Exercises to complete:
1. Decide whether each statement agrees with the CME text. Answer yes or no for each, and quote the deciding words of the text exactly.
(a) In the survey of 2000 physicians, respondents were more likely to turn to pharmaceutical sales reps than to educational sources.
(b) The trend in CME programming is toward tailored education programs.
(c) Medscape commissioned a study of factors predicting whether oncologists will use radial coronary angiography.
2. Rewrite the part of the CME text between "Increasingly, programs offered" and "adopt the change.", inclusive, substituting "beliefs" for "attitudes".

Text shown:
Nevertheless, physicians prefer educational over promotional activities when seeking information about advances to incorporate into their practice.  “In a survey of 2000 physicians representing 16 specialties, respondents said that they were more likely to turn to educational sources for such information than to colleagues or peers, pharmaceutical promotional meetings, pharmaceutical medical liaisons or sales reps (CE Outcomes, 2010; unpublished data).” 

CME Programming 

The article recognized that “education is not a one-size-fits-all proposition,” and “diversity in programming formats is important.”  Studies of programs using different formats and venues have demonstrated “that multicomponent, multiexposure approaches to delivering instruction information are very effective for improving knowledge retention.  Repetition builds retention, and repetition works best across multiple learning platforms.” 

The article notes that, “the most effective education models match method to need.  Tailored learning, for example, adapts course content to meet the identified needs of an individual learner.  An assessment gauges gaps in areas where additional information may be needed to improve quality of care or practice performance.  Educational activities can then be designed and prescribed to physicians to provide real-time information to remediate knowledge gaps and improve clinical practice.  The net effect is that tailored learning activities connect education to performance and improved patient outcomes.” 

“The trend in CME programming is toward these tailored education programs and away from mass educational efforts,” the article notes.  Leading providers are moving toward programs that “identify and more effectively meet healthcare providers’ needs.”  They are designing programs such as those advocated by Moore and colleagues, that: 

  • Start with the desired end in mind
  • Are cognizant of physician experiences and current state of knowledge
  • Focus on material that can be used in practice; and
  • Incorporate practice and feedback in realistic settings 

“The net result should be programs that translate acquired knowledge into daily medical practice, improving competence performance, and ultimately improving patient health.”  

Increasingly, programs offered by leading CME providers will be based on theories form the social sciences that offer insight into changing behavior.  For example, Medscape recently “commissioned a study using the theory of planned behavior to analyze factors that predict whether interventional cardiologists are likely to use radial coronary angiography.”  This theory maintains that one’s intention to use or engage in a new behavior is shaped by attitudes, norms, and one’s perceived ability to adopt the change.   

Researchers were able to identify and measure the impact of factors at the patient level, physician level, and institutional and systems level on physician behavior.  “The result was a detailed understanding of factors that influence interventional cardiologists’ use of radial coronary angiography, factors that can then be addressed in specifically tailored educational programs.”

Source material:
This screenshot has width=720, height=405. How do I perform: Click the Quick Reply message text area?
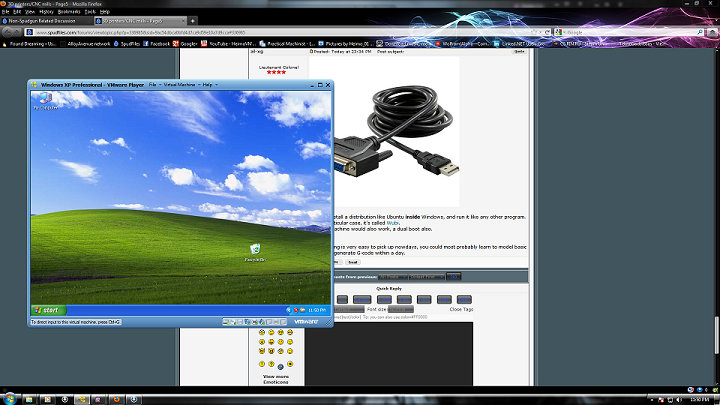[400, 350]
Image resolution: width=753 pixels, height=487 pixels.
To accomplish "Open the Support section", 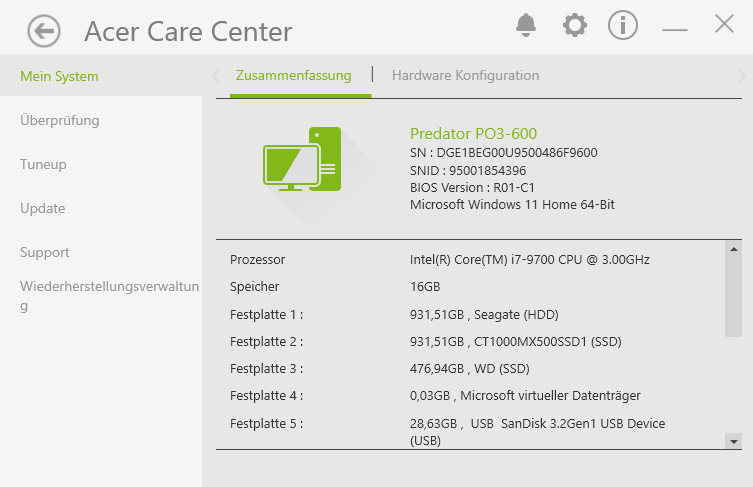I will click(45, 252).
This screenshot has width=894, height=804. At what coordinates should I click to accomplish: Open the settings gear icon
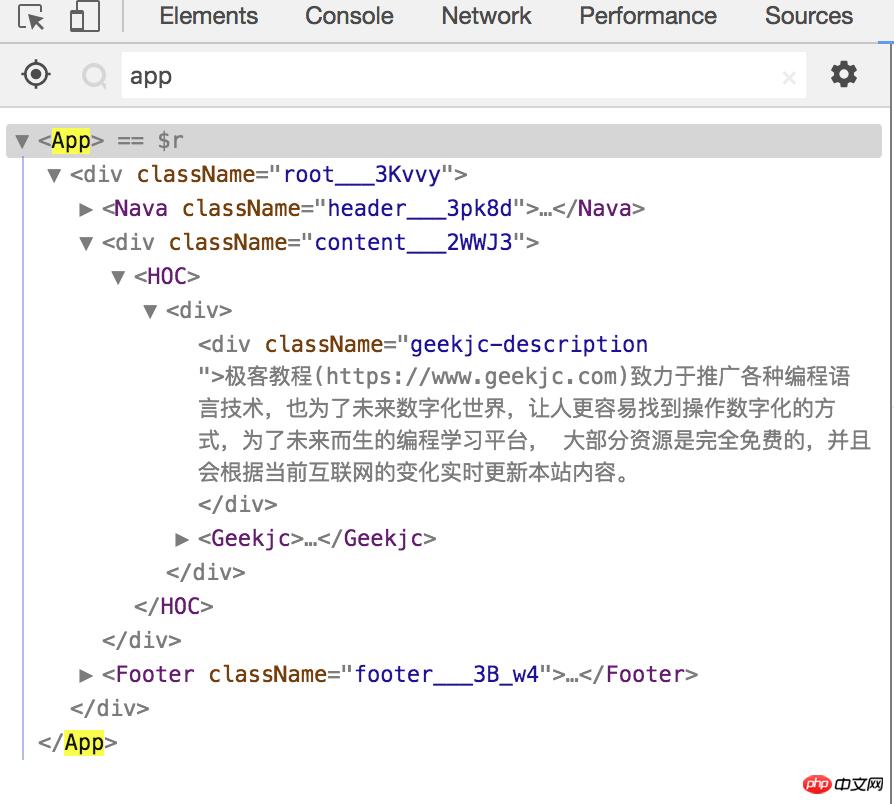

Answers to the tasks:
1.
(a) No: "they were more likely to turn to educational sources for such information than to colleagues or peers, pharmaceutical promotional meetings, pharmaceutical medical liaisons or sales reps"
(b) Yes: "The trend in CME programming is toward these tailored education programs and away from mass educational efforts"
(c) No: "commissioned a study using the theory of planned behavior to analyze factors that predict whether interventional cardiologists are likely to use radial coronary angiography"

2.
Increasingly, programs offered by leading CME providers will be based on theories form the social sciences that offer insight into changing behavior.  For example, Medscape recently “commissioned a study using the theory of planned behavior to analyze factors that predict whether interventional cardiologists are likely to use radial coronary angiography.”  This theory maintains that one’s intention to use or engage in a new behavior is shaped by beliefs, norms, and one’s perceived ability to adopt the change.